This paper introduce a hierarchical robot control method, Latent Codes as Bridges, which uses a learnable latent code to act as a bridge between LLMs and low level polices.

They category current LLMs based control system as two:

  1. calling a set of pre-defined skills or APIs.

    • needs to have semantics attached to them that make linguistic sense.
    • constrains the set of skills to a closed vocabulary and prevents any form of generalization to new skills or capability.
    • tunes those pre-defined skills are challenging.
  2. language as interface: not directly use premitive skills but those simple language command as input of policy

    • not all high level tasks can be decomposed into subtasks in simple language.
    • end-to-end fine-tuning might erase reasoning capabilities that the LLM originally had.

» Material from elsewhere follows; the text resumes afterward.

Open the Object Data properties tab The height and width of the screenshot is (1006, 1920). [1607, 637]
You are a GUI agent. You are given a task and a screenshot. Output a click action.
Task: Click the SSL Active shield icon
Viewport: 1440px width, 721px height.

This paper proposes an learnable <ACT> token which act as a learned intermediary: instead of mapping directly from natural language to actions, the token’s context-dependent embedding creates a latent space that can better capture subtle details necessary for low-level control.

Model

The model contains two components: a pre-trained LLM (LLaVA) and a pre-trained policy (Actor Diffusion). The model is trained to output <ACT> corresponding tokens. Then the <ACT> tokens’ embeddings, which is extracted from the last-layer embedding features, will considered as conditional latent input of the action policy, along with environment observations, to output the action.

Training

Two stages:

  1. aligning the embeddings (<ACT>) produced by the LLM with the feature space of the policy by freezing the action policy;

  2. then fine-tuning all models.

Theyuse LoRA with a rank of 16, and takes about 8 hours to finish on an 8 80GB A100 GPU.

Questions

  • How many tokens/embeddings used for action policy?

  • What’s the structure of all MLPs?

  • Is this a VLA?

    Yes. But with a pre-trained action policy.

  • Any improvements?

    • Need to align the <ACT> with the action policy

    • The latent space information are not verified or proved. It may contains unnessary information or less acurate information to help the action policy to generate actions.